What to do:
Set down the data below from its first line to the line holding "Videos (856, 95)", inclusive; omit all pictures.

Dataset excerpts:

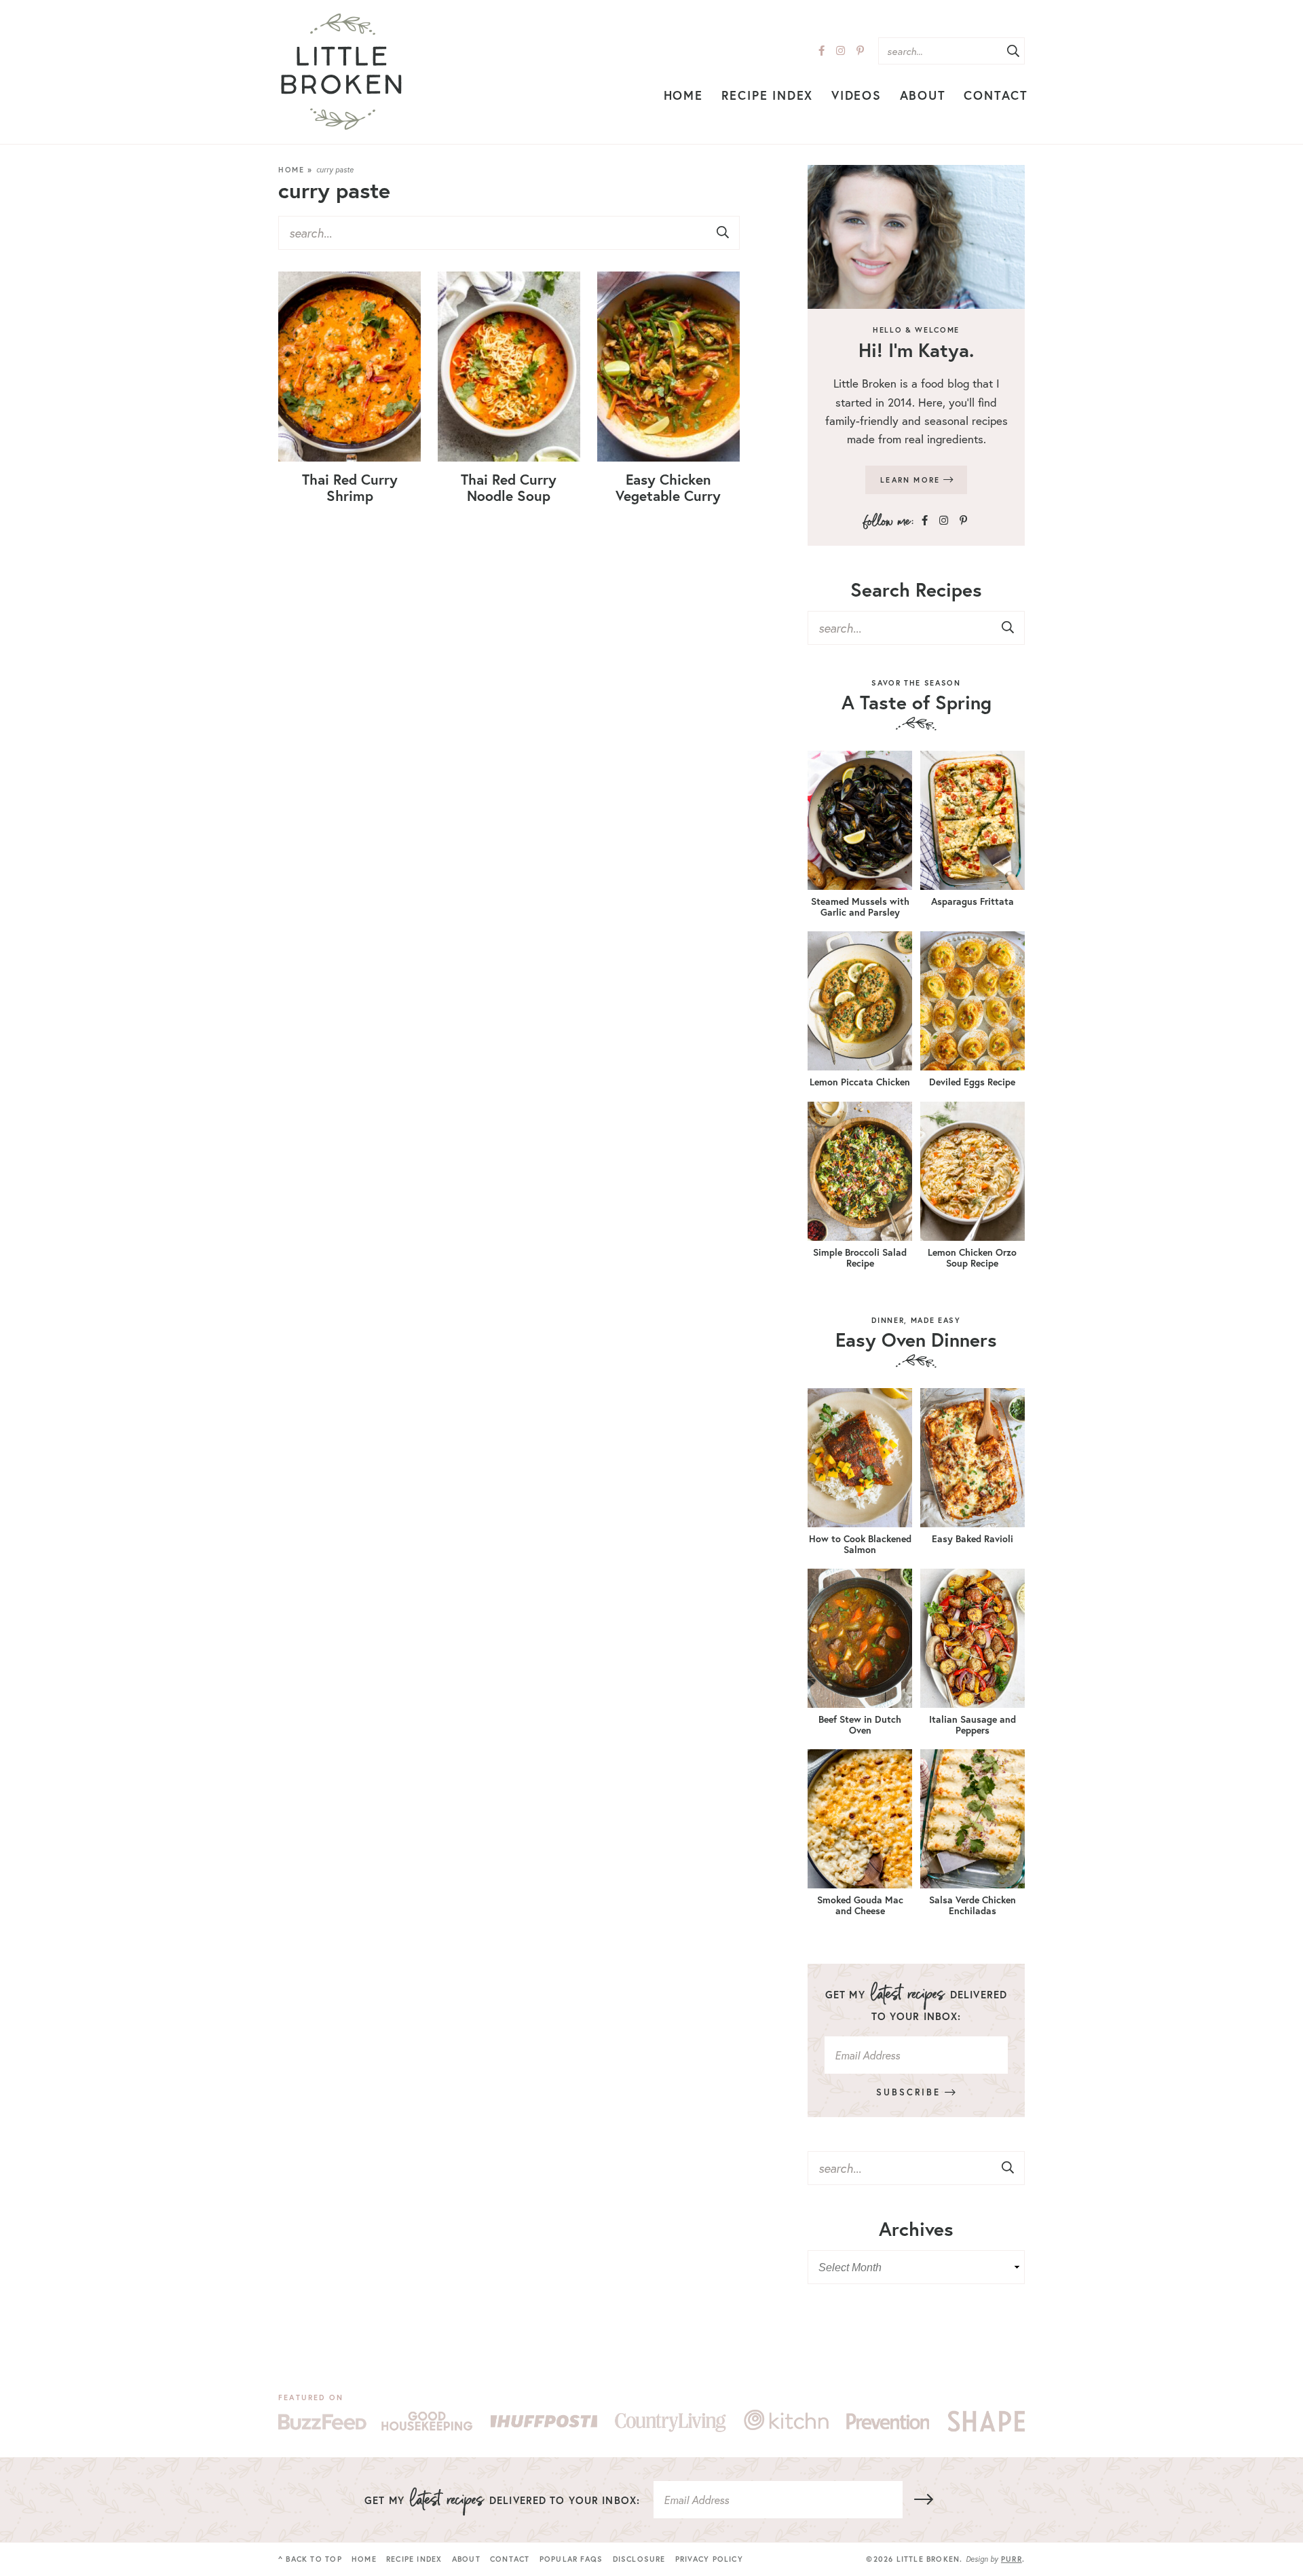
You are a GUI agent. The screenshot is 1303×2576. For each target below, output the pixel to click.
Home (683, 95)
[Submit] (1013, 51)
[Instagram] (840, 51)
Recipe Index (767, 95)
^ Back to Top (310, 2559)
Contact (996, 95)
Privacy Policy (709, 2559)
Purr (1011, 2559)
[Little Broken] (341, 72)
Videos (856, 95)
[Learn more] (916, 237)
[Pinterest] (860, 51)
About (923, 95)
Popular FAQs (571, 2559)
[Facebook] (821, 51)
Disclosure (639, 2559)
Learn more (911, 480)
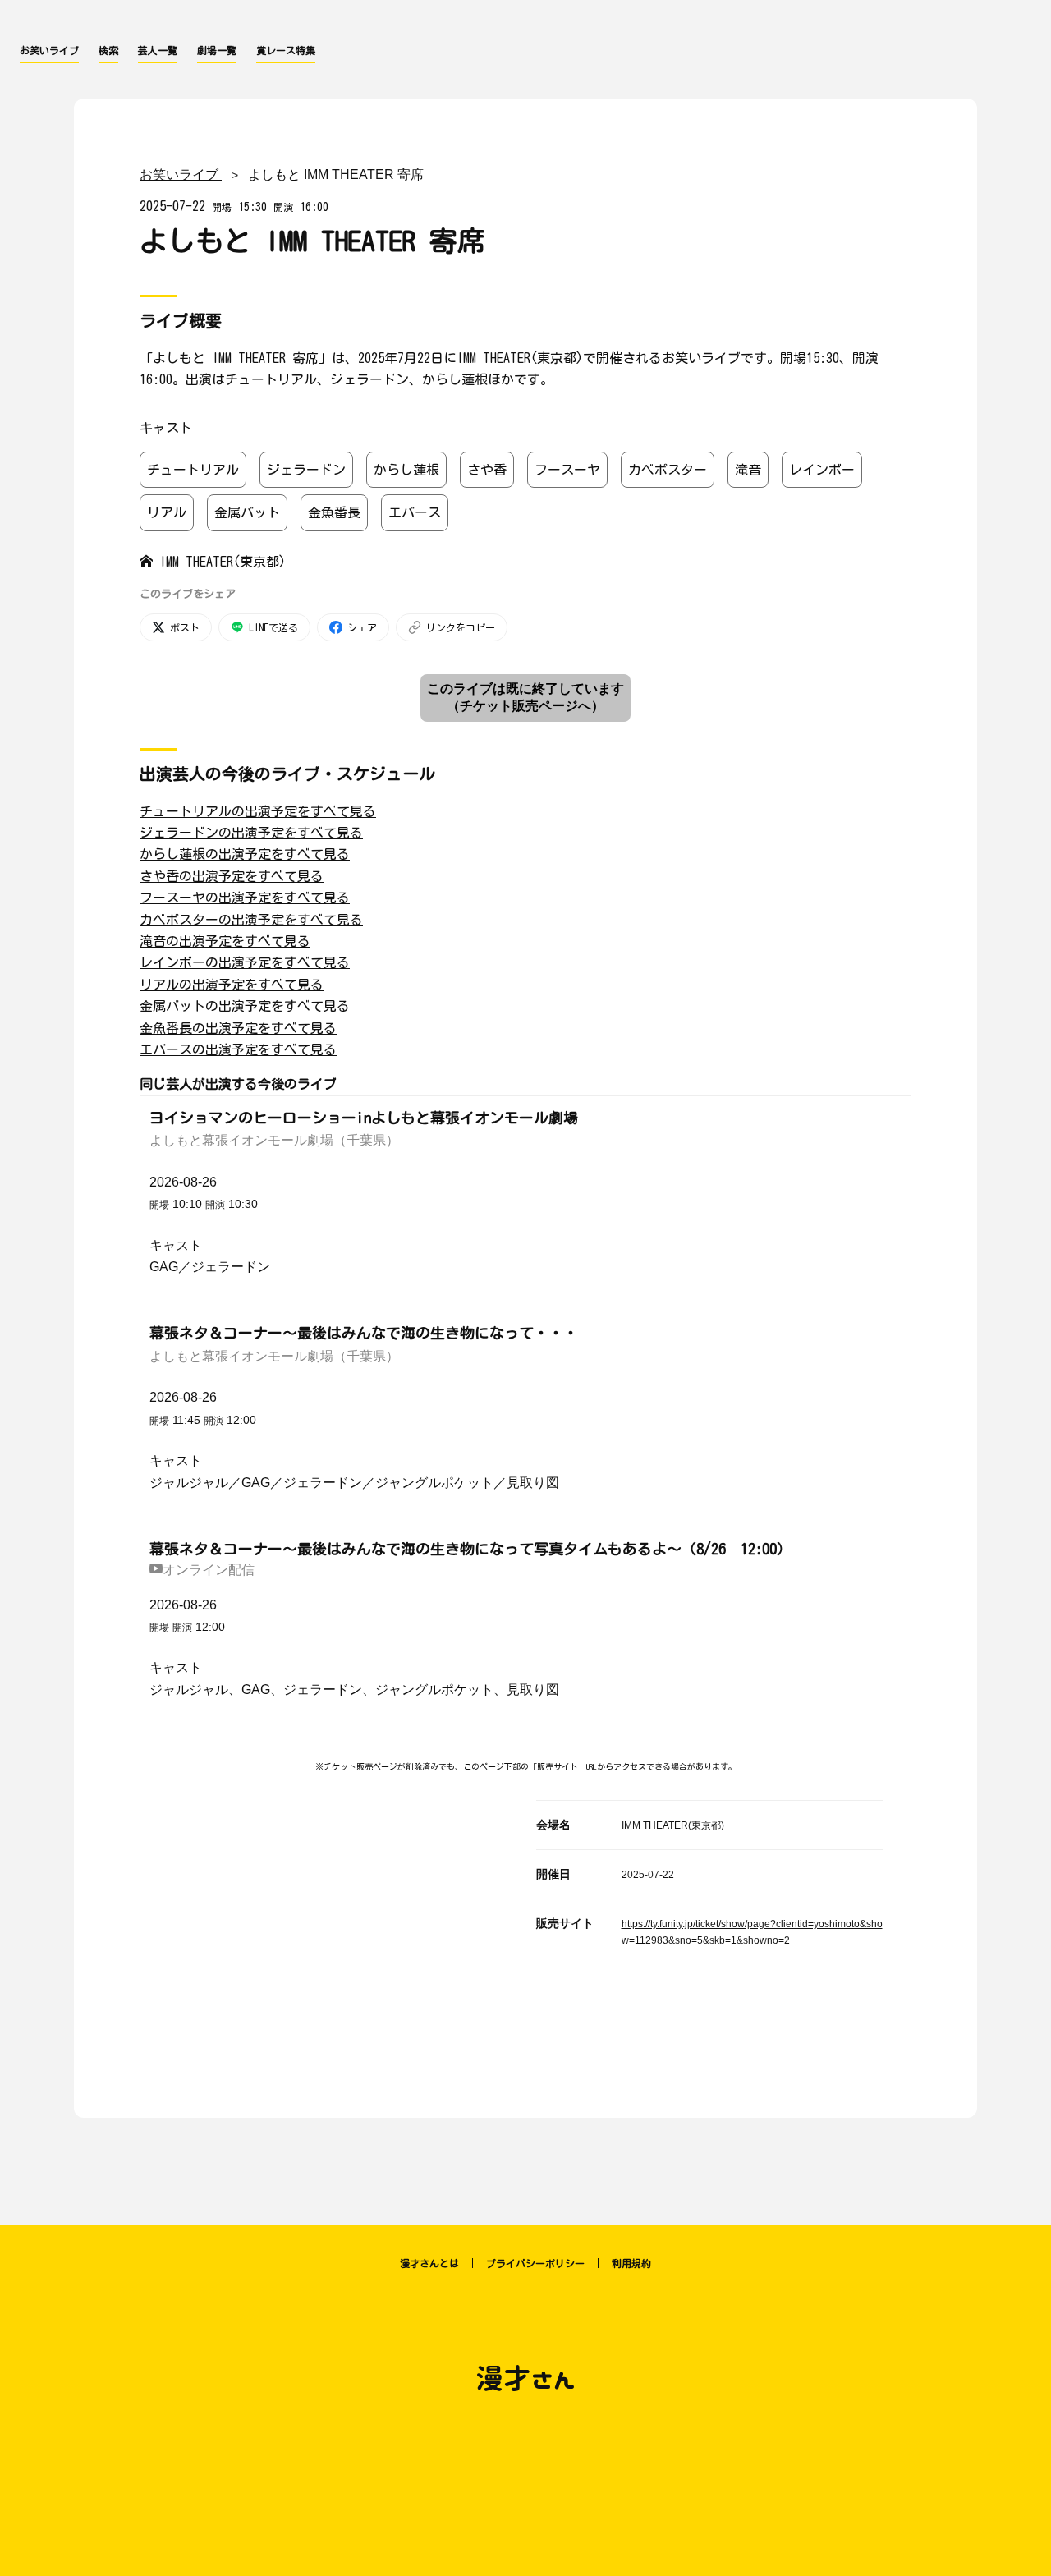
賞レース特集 (285, 50)
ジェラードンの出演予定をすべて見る (251, 832)
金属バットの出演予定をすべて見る (245, 1005)
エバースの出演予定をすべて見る (238, 1049)
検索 (108, 50)
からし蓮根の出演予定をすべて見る (245, 854)
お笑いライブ (49, 50)
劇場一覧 (216, 50)
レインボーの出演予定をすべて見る (245, 962)
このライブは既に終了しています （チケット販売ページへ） (525, 697)
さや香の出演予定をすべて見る (232, 876)
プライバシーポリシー (535, 2263)
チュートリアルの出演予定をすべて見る (258, 811)
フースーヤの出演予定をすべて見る (245, 897)
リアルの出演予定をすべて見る (232, 984)
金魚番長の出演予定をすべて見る (238, 1028)
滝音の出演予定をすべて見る (225, 941)
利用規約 (631, 2263)
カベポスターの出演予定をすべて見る (251, 919)
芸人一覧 (157, 50)
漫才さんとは (429, 2263)
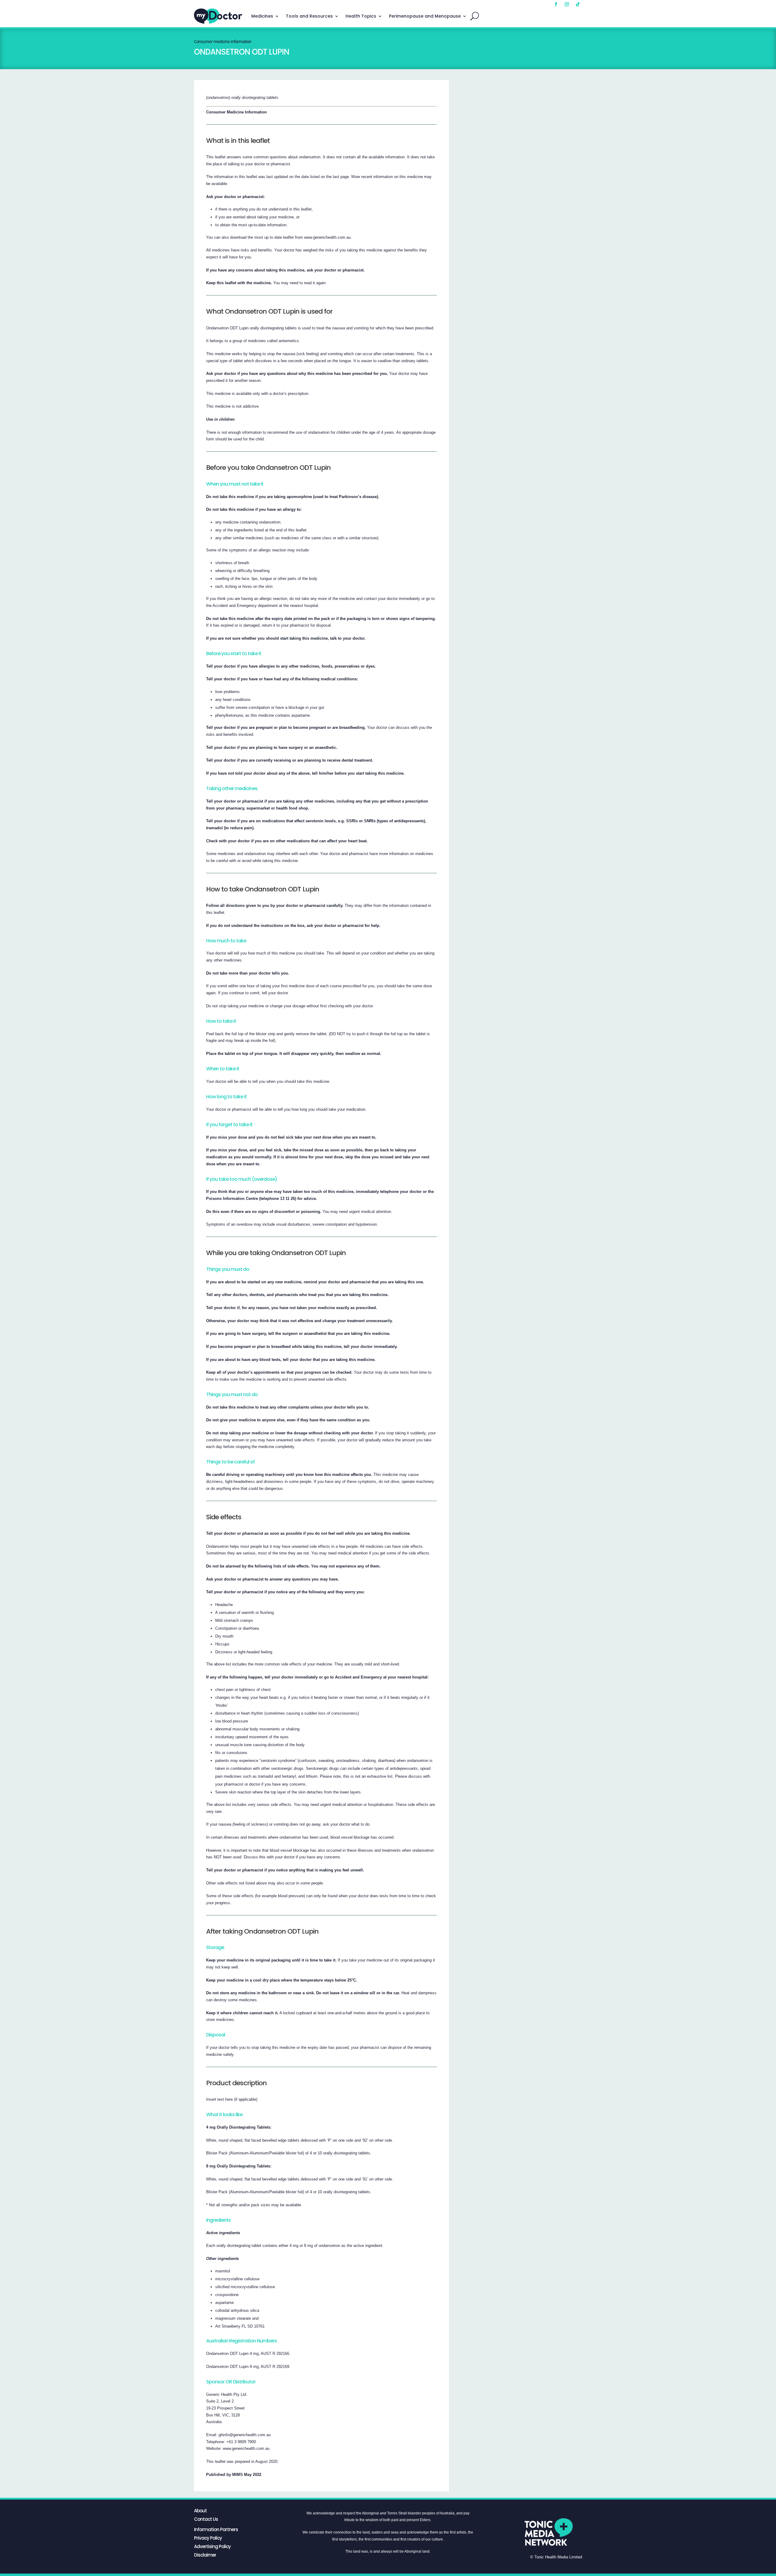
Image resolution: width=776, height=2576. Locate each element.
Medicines (262, 16)
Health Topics (361, 16)
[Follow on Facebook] (556, 4)
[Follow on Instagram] (567, 4)
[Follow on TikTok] (578, 4)
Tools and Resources (309, 16)
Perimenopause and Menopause (425, 16)
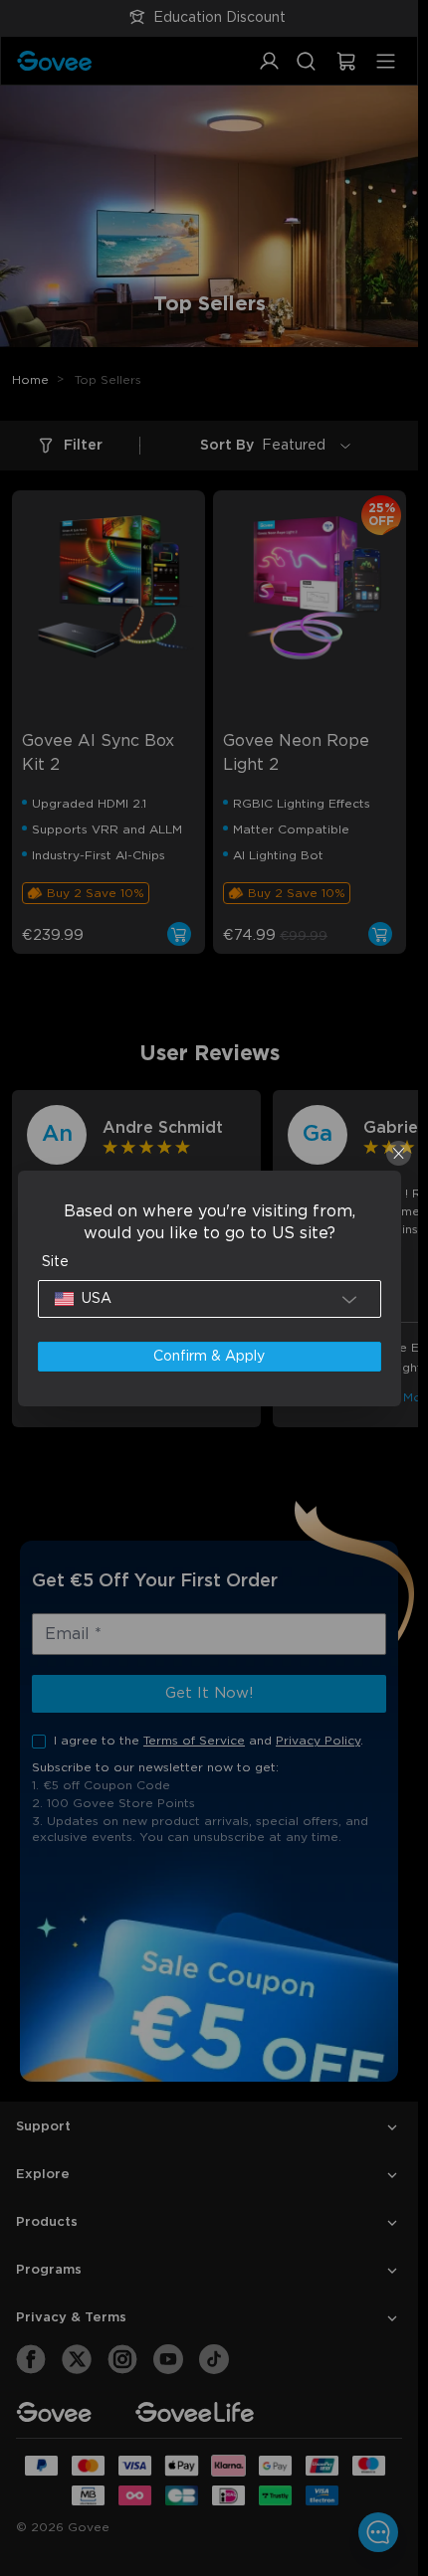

Solution to this problem:
You are a GUI agent. The screenshot is 1303×2576. For each target below, output the pixel to click.
Home (683, 95)
[Submit] (1013, 51)
[Instagram] (840, 51)
Recipe Index (767, 95)
^ Back to Top (310, 2559)
Contact (996, 95)
Privacy Policy (709, 2559)
Purr (1011, 2559)
[Little Broken] (341, 72)
Videos (856, 95)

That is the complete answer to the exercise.